Enunciado - En el texto sobre los condes y los feudos, ¿qué hizo Mumolo con el dinero que su padre le mandó llevar a Gontrán?

Texto -
·····
CAPÍTULO ILos condes, al principio, eran enviados a sus distritos solamente por un año; pero luego empezaron a comprar la continuación en sus destinos. Hallamos ejemplos de ello desde el reinado de los nietos de Clodoveo. Un llamado Peonio
[1]
, que ejercía de conde en la ciudad de Auxerre, mandó a su hijo Mumolo con una cantidad para Gontrán a fin de obtener la prórroga de su oficio. Mumolo entregó el dinero como si fuera suyo y se le nombró a él en sustitución de su padre. Empezaban ya los reyes a corromper sus propias gracias.
Aunque los feudos fueran legalmente amovibles, no se daban ni quitaban caprichosa y arbitrariamente; por lo general, era una de las cosas que se debatían en las asambleas de la nación. Es de creer que la corrupción entró en esta materia como había penetrado en la otra, y que se conservó la posesión de los feudos mediante dinero como sucedía con los condados.
·····
Datos registrados -
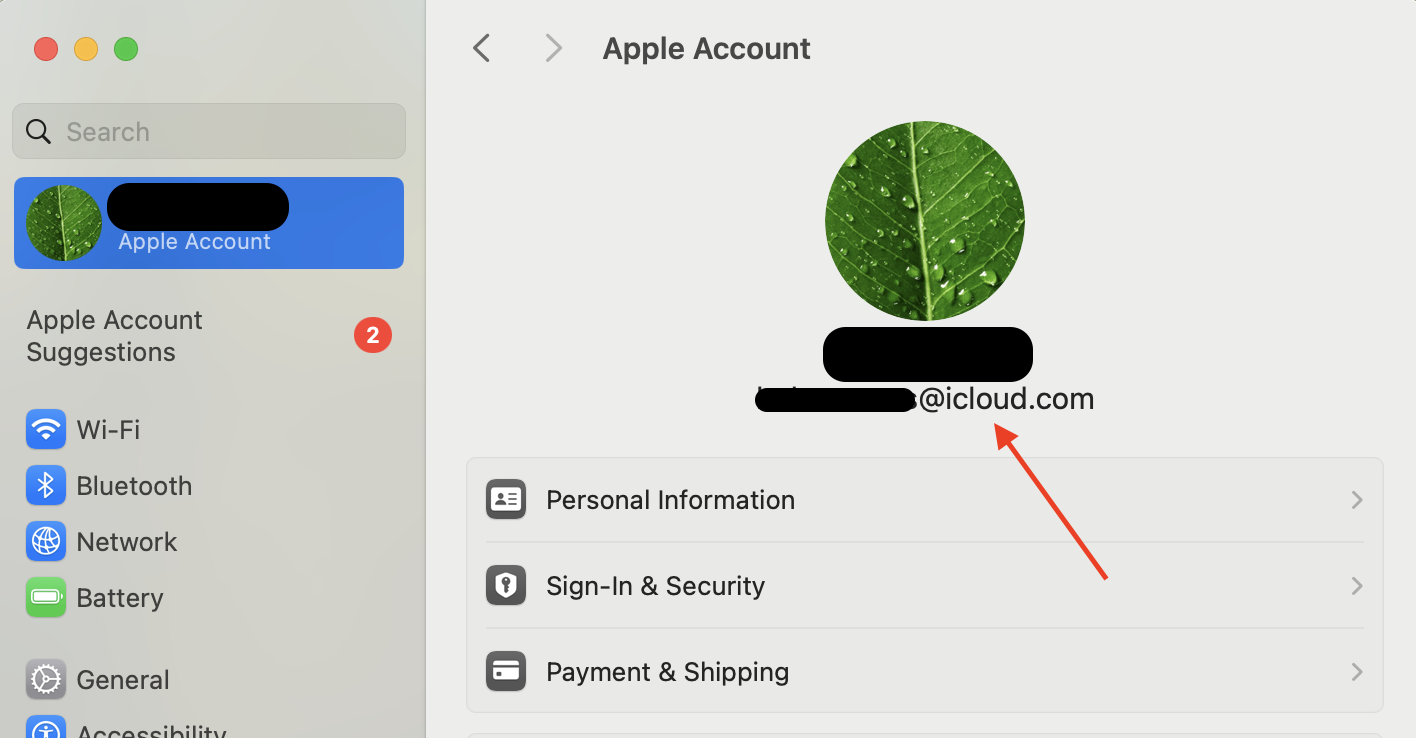Go back using the navigation back arrow
1416x738 pixels.
tap(481, 47)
·····
Resultado - Lo entregó como si fuera suyo, y lo nombraron a él en lugar de su padre.